2. Bike. For some reason, I really want to start riding my bike. I think it’s because a few of the fitness blogs I’m reading right now are all about training for things like an Ironman race or a triathalon, and so there’s a lot of biking talk. I’m highly susceptible to suggestion! I also don’t really like working out outside in the summer because my asthma is triggered by extreme temperatures (so winter is also usually out), so with fall around the corner, this is the perfect time to incorporate some outdoor fitness.
Unfortunately, when I got my old bike out of storage (and by old, I mean the last time I rode it was about a decade ago), the tires are naturally flat, the inner tubes have holes, and the kickstand is just a suggestion. I don’t even want to find out how the brakes are working.
Also unfortunately, bikes are way more expensive than I remember them being!! When I looked online I was thinking, “what’s a bike, like fifty bucks?” Um, nope. This just shows how long I’ve been out of the biking game. A decent one is now twice that price, and good road bikes can get up in the $400 range.
Alas, as a perennially skint college student, I do not have $400 to drop on a new bike. I do not even have $100 to drop on a new bike.

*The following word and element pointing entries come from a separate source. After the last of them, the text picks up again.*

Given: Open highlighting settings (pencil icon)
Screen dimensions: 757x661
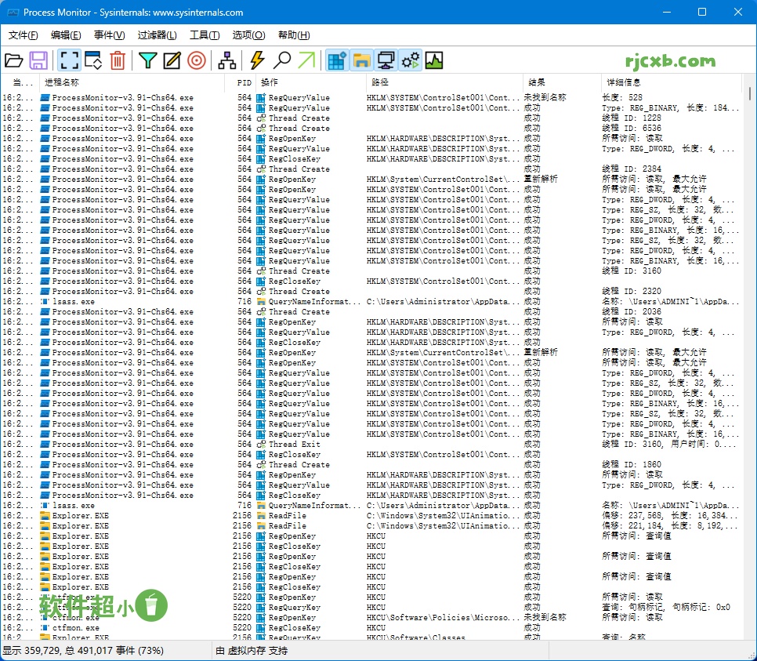Looking at the screenshot, I should [x=172, y=60].
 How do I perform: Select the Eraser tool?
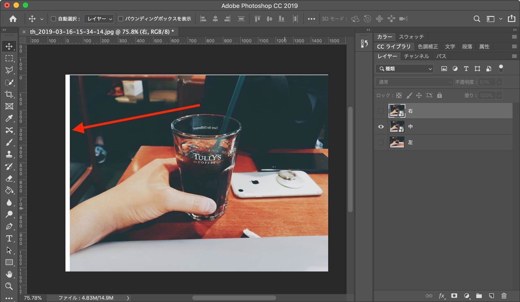9,178
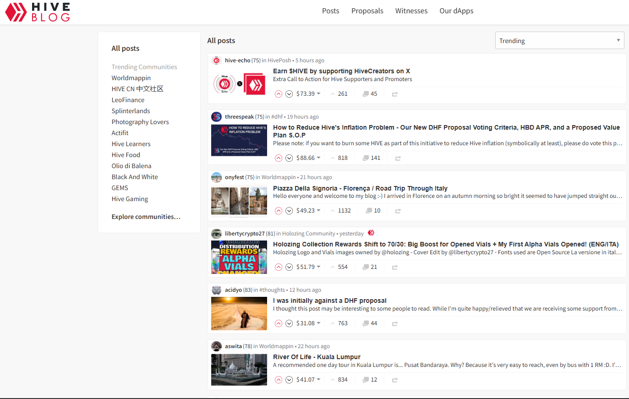
Task: Downvote the Holozing Collection Rewards post
Action: (289, 267)
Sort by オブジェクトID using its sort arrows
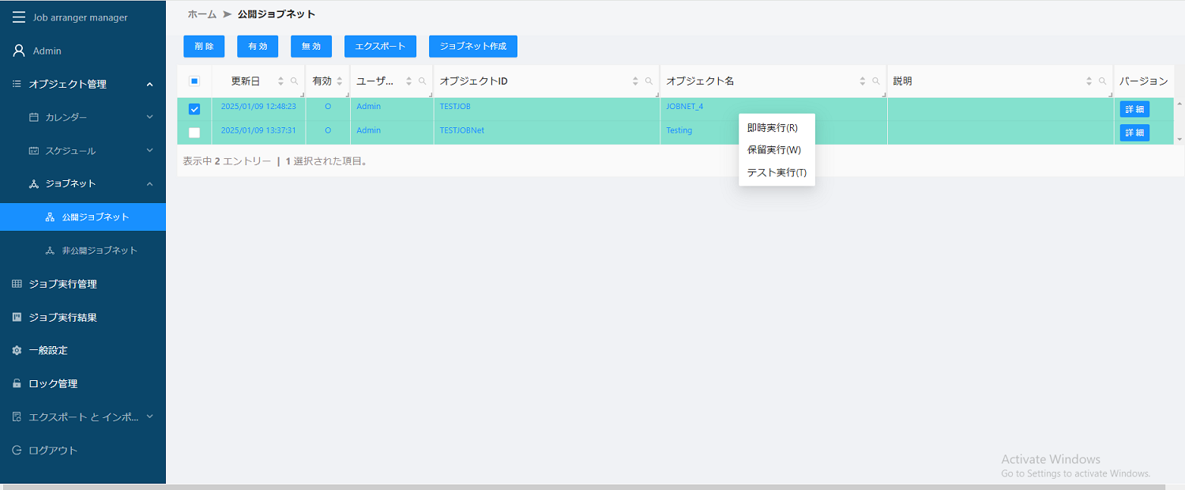This screenshot has width=1185, height=490. pyautogui.click(x=634, y=81)
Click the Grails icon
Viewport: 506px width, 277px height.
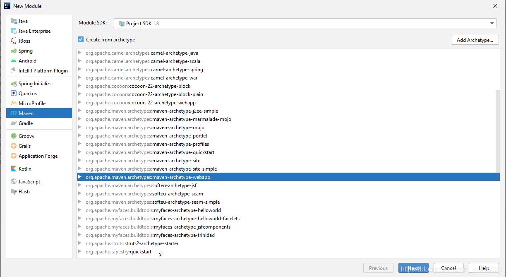tap(14, 146)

So, new goal: try to borrow one from somebody else. Otherwise, by the time I save up enough to buy it, it will be snowing and all this will be pointless anyway.
In the meantime, I want to start riding the recumbent stationary bike that is currently available to me, so that my calves don’t turn into spaghetti noodles and make me collapse once I start riding a real bike.
I’d like to ride at least twice per week.
3. Continue to do body weight training at least twice per week. Now that my beloved pool is on the brink of closing, this is going to be a little tougher. I do have several DVDs, though, and of course Youtube is chock full of helpful videos. Plus there are my trusty apps.
I am dropping both the cardio and the strength training down to twice per week for right now – until I see just how I can deal with my new, crazy schedule, I think it’s probably for the best to set goals that are achievable. Maybe I’ll end up still doing three times per week – but especially considering how much “working out” I do at work, I think aiming for two is perfectly acceptable!
If you want some fun fall workout ideas, I thought this article was pretty cool.
What are your goals, fitness or otherwise, for fall?
*Answer to poll: I believe it’s 11. Or the last option. Either counts, I think.